The initiative not only forced the California Supreme Court to reconsider many of its own rulings it also had to interpret language which was often unclear.įor example, the ban on plea-bargaining contained a loophole that allowed bargaining to shift from Superior to Municipal Court. Proposition 8, approved by a 56% vote in June, 1982, contained a dozen provisions across a broad area of criminal law: a repeal of the court’s liberal definition of insanity an attempt to ban plea-bargaining for serious felonies a requirement that criminal courts admit all “relevant evidence,” with certain exceptions longer sentences for repeat offenders declarations of rights to safe public schools and restitution for crime victims, and authority for victims to testify at parole and sentencing hearings. Conservative groups are campaigning hard, however, against Bird and other court liberals, stressing their frequent reversals of death sentences.

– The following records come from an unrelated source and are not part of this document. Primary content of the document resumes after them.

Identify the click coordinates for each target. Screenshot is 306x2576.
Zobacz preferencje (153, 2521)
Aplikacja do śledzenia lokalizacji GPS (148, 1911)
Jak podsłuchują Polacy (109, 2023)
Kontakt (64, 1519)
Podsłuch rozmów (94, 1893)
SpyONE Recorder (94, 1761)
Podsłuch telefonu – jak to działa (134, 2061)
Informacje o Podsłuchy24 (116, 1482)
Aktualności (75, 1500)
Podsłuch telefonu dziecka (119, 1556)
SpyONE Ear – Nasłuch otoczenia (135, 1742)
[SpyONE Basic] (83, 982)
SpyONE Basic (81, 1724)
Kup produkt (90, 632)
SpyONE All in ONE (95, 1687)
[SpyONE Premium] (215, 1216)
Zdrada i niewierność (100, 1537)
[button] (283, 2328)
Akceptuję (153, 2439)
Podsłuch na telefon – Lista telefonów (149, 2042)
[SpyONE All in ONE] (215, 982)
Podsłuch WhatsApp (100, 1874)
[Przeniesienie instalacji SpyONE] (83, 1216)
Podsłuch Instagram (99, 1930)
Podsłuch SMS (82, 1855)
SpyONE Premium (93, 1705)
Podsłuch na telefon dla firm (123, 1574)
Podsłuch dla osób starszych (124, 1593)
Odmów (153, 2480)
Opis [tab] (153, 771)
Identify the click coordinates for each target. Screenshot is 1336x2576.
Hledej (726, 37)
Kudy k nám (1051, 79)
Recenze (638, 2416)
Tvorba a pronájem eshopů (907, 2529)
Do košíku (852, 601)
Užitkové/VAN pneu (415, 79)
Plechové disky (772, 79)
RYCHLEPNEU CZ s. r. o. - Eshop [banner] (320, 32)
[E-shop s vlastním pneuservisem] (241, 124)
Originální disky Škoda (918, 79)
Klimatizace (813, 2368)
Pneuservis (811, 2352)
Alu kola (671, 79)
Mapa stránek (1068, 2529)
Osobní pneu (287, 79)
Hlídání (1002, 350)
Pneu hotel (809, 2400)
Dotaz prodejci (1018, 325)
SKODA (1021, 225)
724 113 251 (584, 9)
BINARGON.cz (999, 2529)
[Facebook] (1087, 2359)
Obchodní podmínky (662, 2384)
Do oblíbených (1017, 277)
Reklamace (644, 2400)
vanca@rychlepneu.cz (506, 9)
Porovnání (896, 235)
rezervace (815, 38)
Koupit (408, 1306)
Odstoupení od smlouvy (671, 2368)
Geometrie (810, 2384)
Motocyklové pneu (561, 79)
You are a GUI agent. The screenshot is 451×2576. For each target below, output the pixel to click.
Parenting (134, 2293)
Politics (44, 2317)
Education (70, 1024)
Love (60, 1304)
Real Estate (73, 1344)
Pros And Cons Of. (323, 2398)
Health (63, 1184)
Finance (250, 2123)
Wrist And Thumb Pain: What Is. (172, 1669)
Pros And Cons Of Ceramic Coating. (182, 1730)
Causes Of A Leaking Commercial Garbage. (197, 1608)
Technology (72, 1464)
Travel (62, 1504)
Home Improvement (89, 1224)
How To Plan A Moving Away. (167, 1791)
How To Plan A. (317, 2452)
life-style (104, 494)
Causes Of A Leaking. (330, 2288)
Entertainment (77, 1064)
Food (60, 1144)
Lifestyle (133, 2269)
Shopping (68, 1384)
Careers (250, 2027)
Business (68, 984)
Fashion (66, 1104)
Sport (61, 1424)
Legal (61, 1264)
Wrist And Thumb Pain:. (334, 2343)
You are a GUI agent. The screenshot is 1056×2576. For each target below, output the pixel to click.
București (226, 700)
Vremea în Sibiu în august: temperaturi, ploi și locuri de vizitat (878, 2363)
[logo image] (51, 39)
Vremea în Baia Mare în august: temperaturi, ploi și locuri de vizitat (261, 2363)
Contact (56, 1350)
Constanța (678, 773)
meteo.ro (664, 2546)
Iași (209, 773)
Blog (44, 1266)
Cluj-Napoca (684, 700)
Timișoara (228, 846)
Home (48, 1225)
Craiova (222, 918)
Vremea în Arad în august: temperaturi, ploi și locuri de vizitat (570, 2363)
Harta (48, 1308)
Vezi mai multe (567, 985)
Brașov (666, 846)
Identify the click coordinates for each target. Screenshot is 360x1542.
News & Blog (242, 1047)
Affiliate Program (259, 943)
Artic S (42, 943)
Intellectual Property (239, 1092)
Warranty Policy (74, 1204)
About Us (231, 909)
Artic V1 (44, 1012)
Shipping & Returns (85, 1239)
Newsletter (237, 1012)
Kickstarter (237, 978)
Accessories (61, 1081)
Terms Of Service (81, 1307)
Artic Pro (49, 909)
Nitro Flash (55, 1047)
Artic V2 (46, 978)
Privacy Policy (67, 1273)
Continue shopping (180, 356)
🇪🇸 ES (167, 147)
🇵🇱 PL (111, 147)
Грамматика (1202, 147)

instanity cases gone wrong california

No justice has been defeated since the nonpartisan retention system was established in 1934. The court’s record in criminal cases will be at issue next November when Chief Justice Rose Elizabeth Bird and five of her six colleagues are on the ballot for yes-or-no votes on new terms of up to 12 years. But overall, prosecutors have fared well in one of the nation’s most liberal courts.

INSTANITY CASES GONE WRONG CALIFORNIA FREE

Those rulings were probably the most important target of the initiative.Īnother decision this year indicated that state courts may be free to apply more restrictive standards in admitting confessions and other statements by defendants. The ruling wiped out 30 years of decisions in which the court, applying the California Constitution’s independent ban on illegal searches, had gone beyond federal courts in excluding evidence-for example, in surveillance of restrooms, searches of garbage cans, full-body searches after minor arrests, warrantless inspections of bank records and illegal searches producing evidence against a third person. Supreme Court standards on police searches.

instanity cases gone wrong california

Perhaps most importantly, a 4-3 decision in February required state courts to follow U.S. The court upheld substantially longer sentences for criminals with felony records and narrowed the insanity defense. “The public knows it can play a role in criminal justice.” “The court can interpret Proposition 8 narrowly or broadly, but the genie’s out of the jar,” said George Nicholson, the 1982 Republican candidate for attorney general who was a principal draftsman of the initiative. “The net sum is that a lot more people have been in prison and there’s probably a lot tougher evidentiary rules in the courtroom,” said San Francisco Public Defender Jeff Brown, a Proposition 8 critic.

instanity cases gone wrong california

INSTANITY CASES GONE WRONG CALIFORNIA SERIES

Ironically, the far-reaching initiative was a reaction to a series of rulings by the state’s highest court expanding the rights of suspects in criminal cases. Provisions on sentencing, searches, prior convictions, self-incrimination and insanity have been narrowed in some cases by the court but none was ruled unconstitutional. The victims’ bill of rights, adopted by California voters three years ago, has survived largely intact after a year of crucial decisions in the state Supreme Court.